Brown and Blair’s “lifeboat Britain” – which they envisage will keep them afloat in the stormy economic seas which loom – will be found to have holes. Joblessness and poverty will increase, and with it will grow the anger of the working class.

The year 2002 could see the British workers begin to rediscover the fighting traditions of the past, fill out the trade unions and demand that the trade union leaders put up a struggle against the bosses and government offensive. From below, the unions in Britain will begin to be transformed into instruments for the working class to defend past gains and future conquests.

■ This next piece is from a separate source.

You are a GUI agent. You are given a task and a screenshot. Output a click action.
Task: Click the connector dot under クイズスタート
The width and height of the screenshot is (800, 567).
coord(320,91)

This will be through the emergence of new, fresh layers of young workers in particular who will be driven into seeking action by the blind alley of the bosses’ system and those who defend it.

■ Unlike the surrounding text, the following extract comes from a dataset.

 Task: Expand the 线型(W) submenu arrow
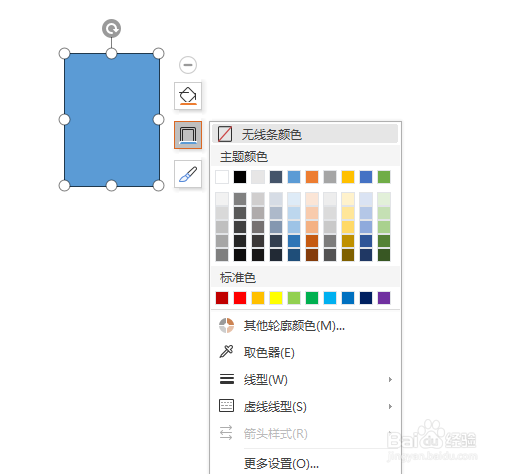tap(390, 379)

No such transformation, however, is possible in the Labour Party. Not just its leadership but at every level the Labour Party has been transformed into a capitalist party. Even Nigel Lawson, Thatcher’s Chancellor, could declare recently that Blair espouses “Thatcherite conservatism – dressed up in Clintonesque rhetoric”. It takes a Thatcherite to know one!

Socialist alternative

The defection of Paul Marsden to the Liberal Democrats – the first such move of a Labour MP since the SDP defections of the early 1980s – symbolises the rotten character of the Labour Party under Blair’s tutelage.

Marsden can pass from New Labour to the Liberal Democrats with as little difficulty as former Taliban switching from support for bin Laden and Mullah Omar to the side of the Northern Alliance by changing the colour of their turbans. If anything, the Liberal Democrats are perceived by many as slightly to the left of New Labour!

The sleazy corruption of New Labour (which the Socialist Party predicted when it abandoned Clause Four, which was its adherence in words to socialism) has deepened in the past period and will grow in the next.

McLeish in Scotland, Robinson, more Scottish MPs, and who knows what further revelations of sleaze and corruption – all these show just how far Labour’s leaders, councillors and officialdom are removed from the original ideals of self-sacrifice of the pioneers of the labour movement in Britain.

It is certain, however, that New Labour will be convulsed given the likely development of events in Britain and worldwide. Further defections, only more serious than Marsden’s, are possible. A division already exists between Blair and Brown, who has been promised the ‘crown’ if and when the ‘king’ abdicates.

This, together with clashes over the Euro, could mean that the fault lines in New Labour could grow into a chasm. Splits within New Labour, largely on secondary and personal issues, nevertheless could encourage opposition to their programme and methods.

The ground is being ploughed in Britain and worldwide for the development of alternative ideas to those which have been tried and have failed: right-wing conservatism, the so-called ‘Third Way’ and Keynesian ideas, as shown with Japan. The growing anti-capitalist movement could gain renewed vigour this year.

Out of this and movements amongst the ‘heavy battalions’ of the working class, support for the ideas of socialism will grow. The knot of history was broken to some extent by the collapse in Stalinism in 1989-90 and the mood of market triumphalism which followed.

This knot will be retied in the mass struggles of the working class, of solidarity and socialism, which will be back on the agenda in the next period.